§ **Dataset excerpts**
|---|
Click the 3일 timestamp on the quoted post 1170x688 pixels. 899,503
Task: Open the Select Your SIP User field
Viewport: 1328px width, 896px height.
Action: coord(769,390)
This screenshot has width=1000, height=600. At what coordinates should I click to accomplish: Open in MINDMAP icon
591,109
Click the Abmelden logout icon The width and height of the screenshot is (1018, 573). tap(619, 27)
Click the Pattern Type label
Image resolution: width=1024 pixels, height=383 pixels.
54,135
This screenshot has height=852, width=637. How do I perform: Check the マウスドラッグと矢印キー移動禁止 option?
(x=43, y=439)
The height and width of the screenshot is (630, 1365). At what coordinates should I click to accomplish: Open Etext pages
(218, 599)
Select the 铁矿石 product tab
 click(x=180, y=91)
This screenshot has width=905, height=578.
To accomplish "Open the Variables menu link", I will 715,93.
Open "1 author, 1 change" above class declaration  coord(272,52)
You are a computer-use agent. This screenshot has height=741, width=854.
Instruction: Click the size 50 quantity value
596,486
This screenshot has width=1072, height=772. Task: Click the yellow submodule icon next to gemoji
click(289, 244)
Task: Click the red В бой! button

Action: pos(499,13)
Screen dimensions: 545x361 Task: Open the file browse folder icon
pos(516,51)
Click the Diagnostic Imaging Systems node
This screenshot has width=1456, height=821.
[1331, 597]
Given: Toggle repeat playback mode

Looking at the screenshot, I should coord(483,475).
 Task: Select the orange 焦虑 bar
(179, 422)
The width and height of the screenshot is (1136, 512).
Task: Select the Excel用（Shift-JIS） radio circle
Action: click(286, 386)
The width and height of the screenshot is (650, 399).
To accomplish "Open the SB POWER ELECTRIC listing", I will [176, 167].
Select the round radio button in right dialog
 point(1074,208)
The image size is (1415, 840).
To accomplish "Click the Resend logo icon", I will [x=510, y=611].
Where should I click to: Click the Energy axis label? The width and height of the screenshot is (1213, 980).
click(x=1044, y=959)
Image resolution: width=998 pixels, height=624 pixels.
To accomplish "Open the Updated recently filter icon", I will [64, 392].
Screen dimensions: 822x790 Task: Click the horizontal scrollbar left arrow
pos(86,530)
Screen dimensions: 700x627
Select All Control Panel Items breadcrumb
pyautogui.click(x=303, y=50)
|---|
§ **Stated goal**
Reproduce all of the data above, substituting "Screen size:" for every occurrence of "Screen dimensions:" and changing nothing else.

§ **Task output**
Click the 3일 timestamp on the quoted post 1170x688 pixels. 899,503
Task: Open the Select Your SIP User field
Viewport: 1328px width, 896px height.
Action: coord(769,390)
This screenshot has width=1000, height=600. At what coordinates should I click to accomplish: Open in MINDMAP icon
591,109
Click the Abmelden logout icon The width and height of the screenshot is (1018, 573). tap(619, 27)
Click the Pattern Type label
Image resolution: width=1024 pixels, height=383 pixels.
54,135
This screenshot has height=852, width=637. How do I perform: Check the マウスドラッグと矢印キー移動禁止 option?
(x=43, y=439)
The height and width of the screenshot is (630, 1365). At what coordinates should I click to accomplish: Open Etext pages
(218, 599)
Select the 铁矿石 product tab
 click(x=180, y=91)
This screenshot has width=905, height=578.
To accomplish "Open the Variables menu link", I will 715,93.
Open "1 author, 1 change" above class declaration  coord(272,52)
You are a computer-use agent. This screenshot has height=741, width=854.
Instruction: Click the size 50 quantity value
596,486
This screenshot has width=1072, height=772. Task: Click the yellow submodule icon next to gemoji
click(289, 244)
Task: Click the red В бой! button

Action: pos(499,13)
Screen size: 545x361 Task: Open the file browse folder icon
pos(516,51)
Click the Diagnostic Imaging Systems node
This screenshot has width=1456, height=821.
[1331, 597]
Given: Toggle repeat playback mode

Looking at the screenshot, I should coord(483,475).
 Task: Select the orange 焦虑 bar
(179, 422)
The width and height of the screenshot is (1136, 512).
Task: Select the Excel用（Shift-JIS） radio circle
Action: click(286, 386)
The width and height of the screenshot is (650, 399).
To accomplish "Open the SB POWER ELECTRIC listing", I will [176, 167].
Select the round radio button in right dialog
 point(1074,208)
The image size is (1415, 840).
To accomplish "Click the Resend logo icon", I will [x=510, y=611].
Where should I click to: Click the Energy axis label? The width and height of the screenshot is (1213, 980).
click(x=1044, y=959)
Image resolution: width=998 pixels, height=624 pixels.
To accomplish "Open the Updated recently filter icon", I will [64, 392].
Screen size: 822x790 Task: Click the horizontal scrollbar left arrow
pos(86,530)
Screen size: 700x627
Select All Control Panel Items breadcrumb
pyautogui.click(x=303, y=50)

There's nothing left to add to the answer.